I don't like to think in terms of writing ten or twelve pages a day. Usually I'm writing a scene, and it's always with the idea, "I wonder what is going to happen." Or sometimes I write about something that affected me emotionally the day before and that I don't want to lose. I'm very unorganized at first; but finally it comes into a structure where consciously I'm working on a novel per se.
Salinger is such a terrific writer; he did so many great things. He is one of those writers that I still reread, simply because he makes me see the possibilities and makes me feel like writing. There are certain writers who put you in the mood to write. In the way a whiff of a cigar will bring back memories of a ballgame on a Saturday afternoon, reading Salinger makes me want to get to the typewriter.
A man I know who writes and aspires to be a novelist does very little reading, and he's not that successful. But I think it's because he's like the kid who wants to be a ballplayer and never goes to the ballpark or tries to hit a ball. So I'd say reading is the most important thing that I do, besides the actual writing.

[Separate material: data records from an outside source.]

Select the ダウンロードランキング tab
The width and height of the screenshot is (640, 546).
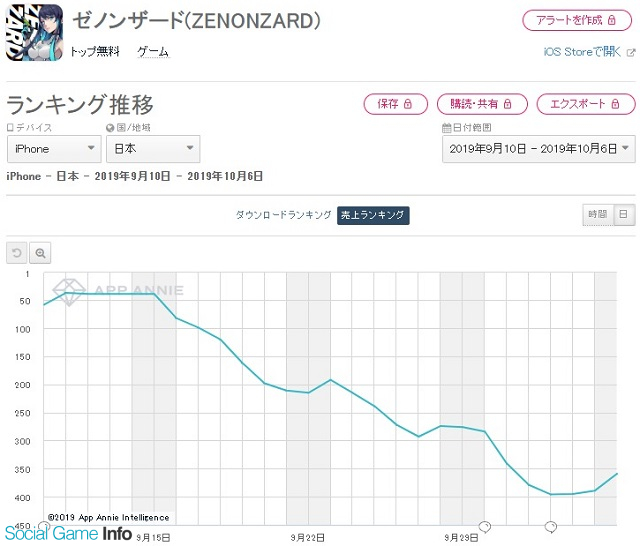tap(283, 215)
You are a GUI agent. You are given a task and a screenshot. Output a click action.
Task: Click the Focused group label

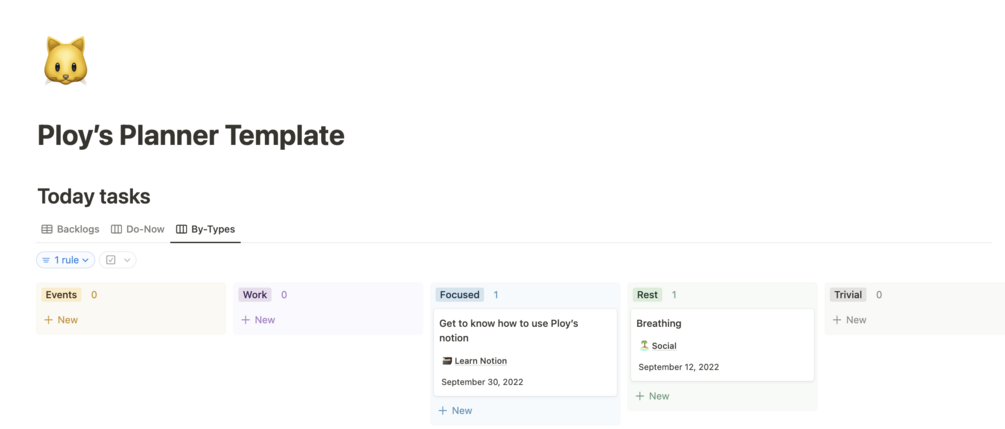tap(460, 295)
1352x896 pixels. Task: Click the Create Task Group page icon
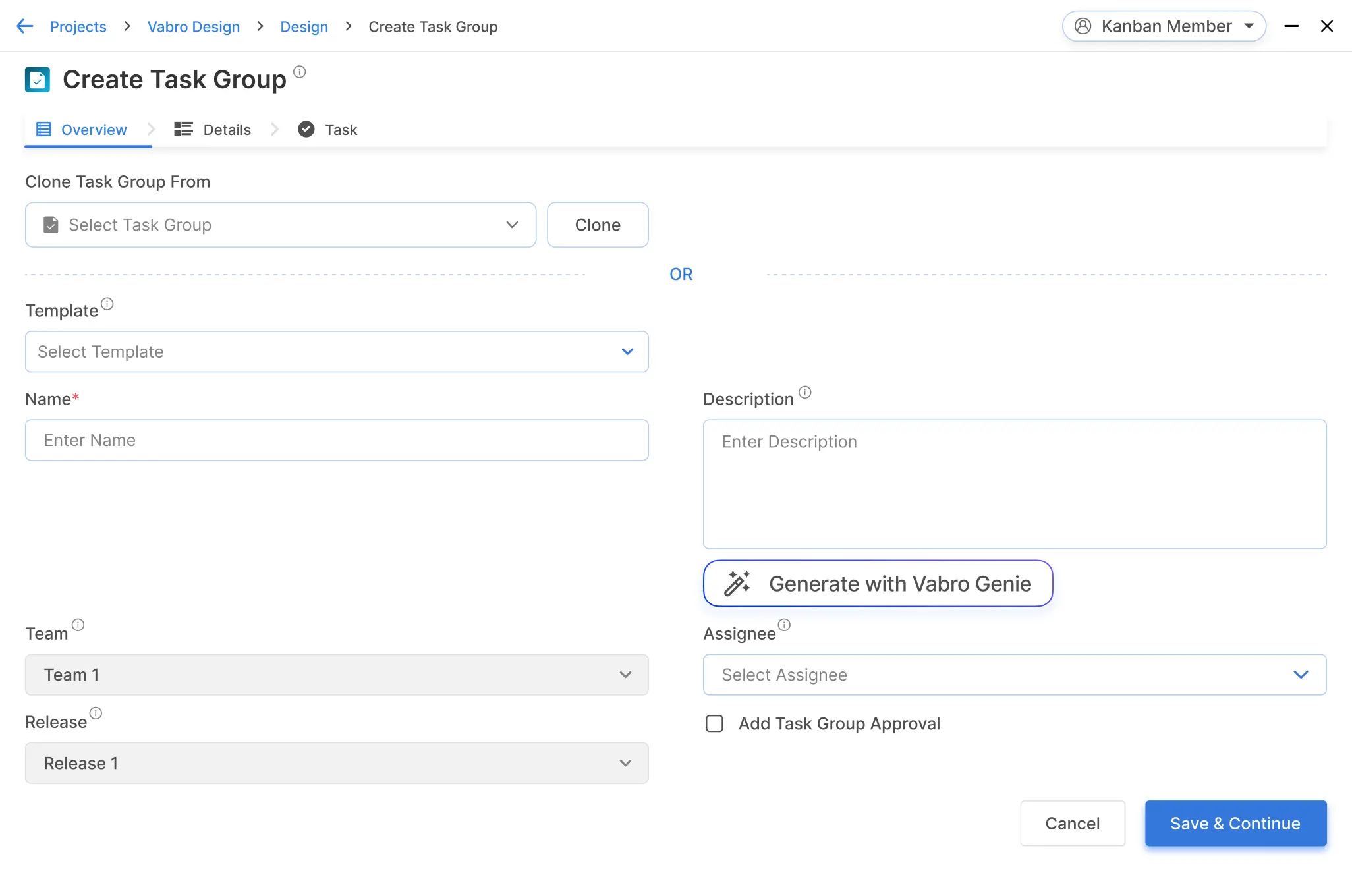[37, 80]
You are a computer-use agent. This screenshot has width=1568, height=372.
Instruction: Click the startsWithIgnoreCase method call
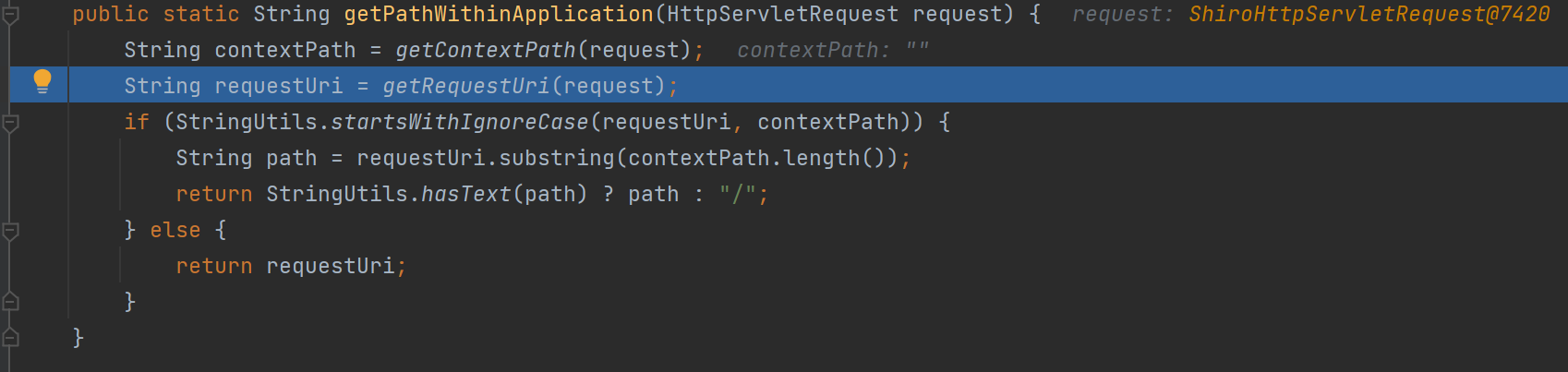[x=459, y=123]
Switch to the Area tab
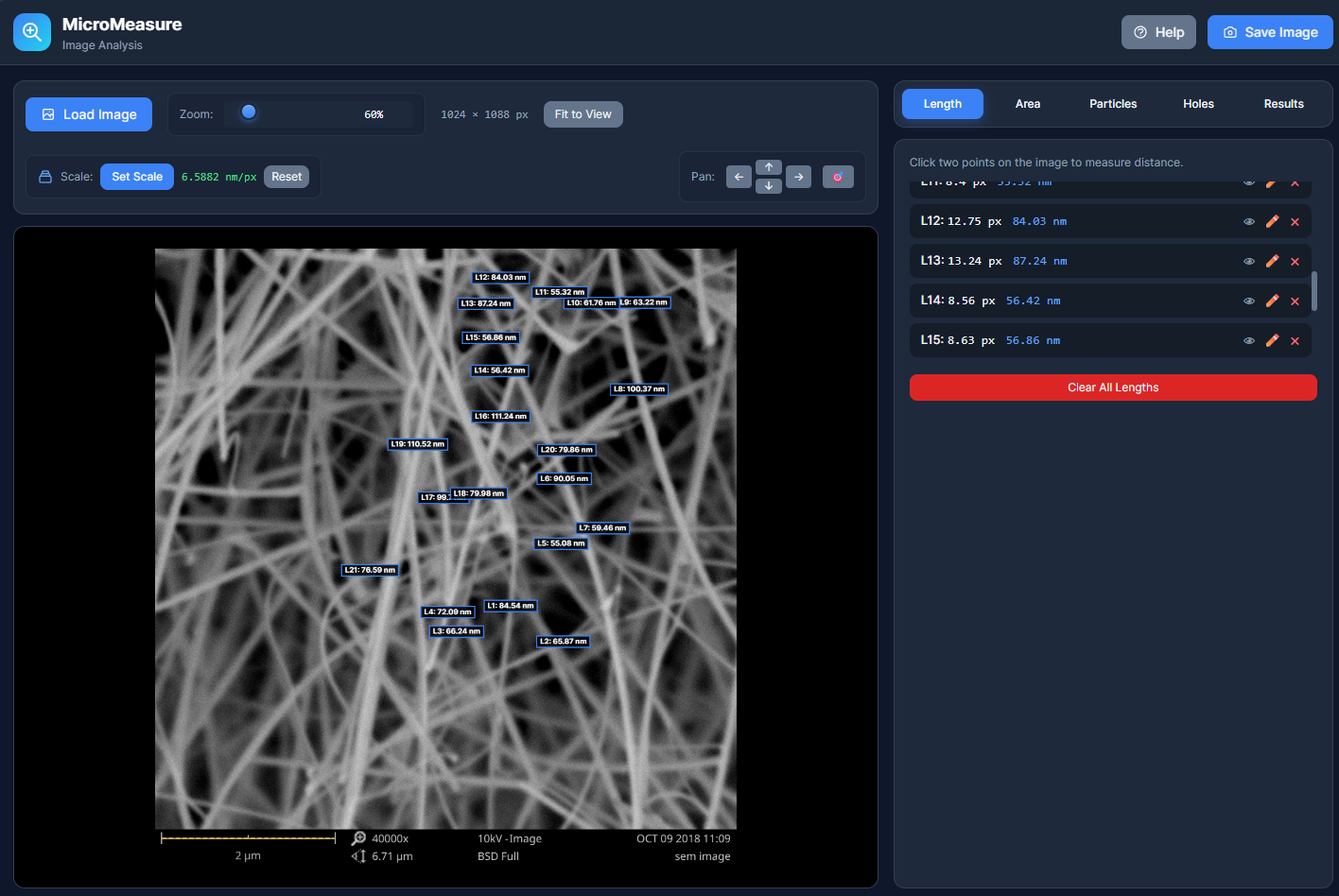The width and height of the screenshot is (1339, 896). pos(1028,104)
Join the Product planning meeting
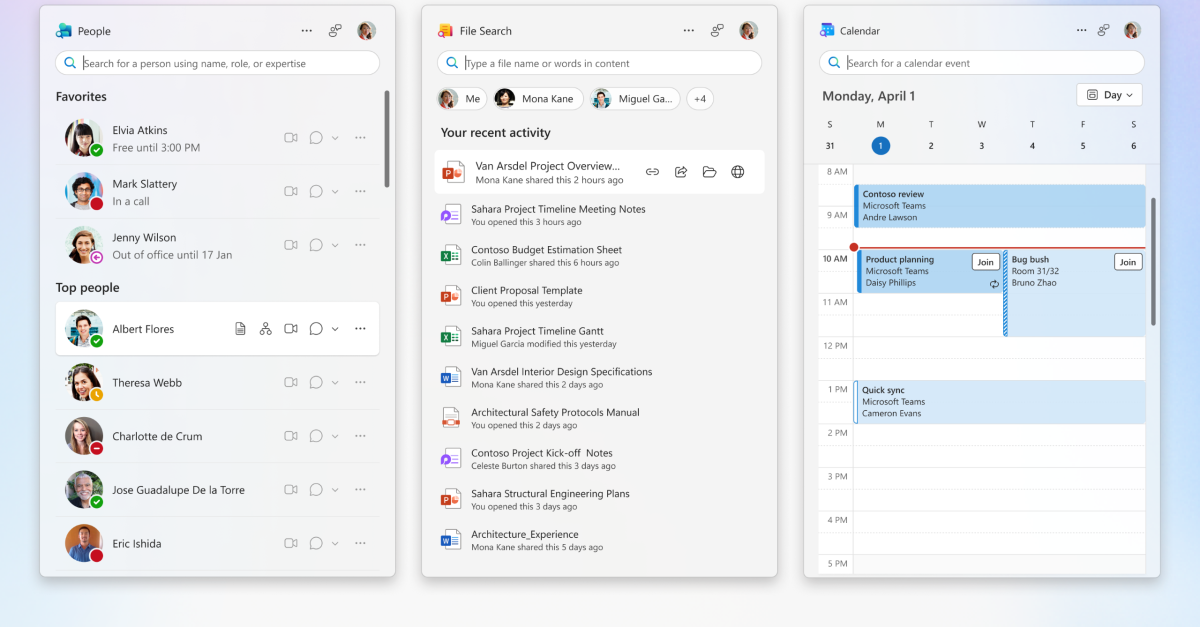 pyautogui.click(x=985, y=262)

I'm always asking as I read, "How did the writer do this? Why do I suddenly have tears in my eyes? Why am I crying?"
The rewriting is always crucial to what I do; whenever I do a scene, I always tell myself that this isn't final and that I can do it again, better. The pacing is probably from experience. I've always liked gradual disclosure. I keep thinking of my rubber-band theory. You have a rubber band that you keep pulling and pulling and pulling, and just at the moment of snapping you release it and start another chapter and start pulling again.
When you get the ideas, that's a thrill; when you're writing the book and it's corning out well, that's a thrill; when you finish it and other people read it, that's a thrill. There are going to be reviews, of course; not everyone's going to love it. You feel sort of naked and vulnerable in a way. That's just a minor part of the process, really. If you can't take that part, you shouldn't be in the business. But there are so many joys to writing.
We all start out with the same alphabet. We are all unique. Talent is not the most important thing --- discipline and dedication are. Craft can be learned but desire and longing are innate. Despite the demands of school and just being young, try to write SOMETHING every day --- a description, a captured emotion, a simile, a metaphor. Read, for crying out loud! A writer must read the way a ball player must go to the ballfield every day to practice. Everything is possible in this world of ours--- and so's publication.
The earliest influence on me was the movies of the thirties when I was growing up. Those were stories. If you look at them now, you see the development of character and the twists of plot; but essentially they told stories. My mother didn't go to the movies because of a religious promise she made early in her life, and I used to go to movies and come home and tell her the plots of those old Warner Brothers/James Cagney movies, the old romantic love stories. Through these movies that had real characters, I absorbed drama, sense of pacing, and plot.